(Stored data entries)
○ ○ ○ ○ ○

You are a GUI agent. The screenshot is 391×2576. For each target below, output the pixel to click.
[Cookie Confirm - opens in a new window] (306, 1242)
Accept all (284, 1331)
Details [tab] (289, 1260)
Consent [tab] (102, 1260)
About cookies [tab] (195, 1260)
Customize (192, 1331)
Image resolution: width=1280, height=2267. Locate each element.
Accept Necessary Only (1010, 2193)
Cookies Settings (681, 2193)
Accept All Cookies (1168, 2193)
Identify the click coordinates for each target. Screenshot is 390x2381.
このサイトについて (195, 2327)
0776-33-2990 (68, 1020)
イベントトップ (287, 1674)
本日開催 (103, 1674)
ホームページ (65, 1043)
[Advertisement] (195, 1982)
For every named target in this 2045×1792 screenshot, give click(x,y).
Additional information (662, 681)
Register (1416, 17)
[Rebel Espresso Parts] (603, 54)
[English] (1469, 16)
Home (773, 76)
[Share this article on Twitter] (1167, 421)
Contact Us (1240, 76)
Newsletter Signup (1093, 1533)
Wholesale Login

○ ○ ○ ○ ○

• Work task
Transcribe each entry. Leave nothing out.

• Exercise result
You are a GUI agent. The screenshot is 391×2576. For each target below, output the pixel to click.
[Cookie Confirm - opens in a new window] (306, 1242)
Accept all (284, 1331)
Details [tab] (289, 1260)
Consent [tab] (102, 1260)
About cookies [tab] (195, 1260)
Customize (192, 1331)
Image resolution: width=1280, height=2267. Locate each element.
Accept Necessary Only (1010, 2193)
Cookies Settings (681, 2193)
Accept All Cookies (1168, 2193)
Identify the click coordinates for each target. Screenshot is 390x2381.
このサイトについて (195, 2327)
0776-33-2990 (68, 1020)
イベントトップ (287, 1674)
本日開催 (103, 1674)
ホームページ (65, 1043)
[Advertisement] (195, 1982)
For every named target in this 2045×1792 screenshot, give click(x,y).
Additional information (662, 681)
Register (1416, 17)
[Rebel Espresso Parts] (603, 54)
[English] (1469, 16)
Home (773, 76)
[Share this article on Twitter] (1167, 421)
Contact Us (1240, 76)
Newsletter Signup (1093, 1533)
Wholesale Login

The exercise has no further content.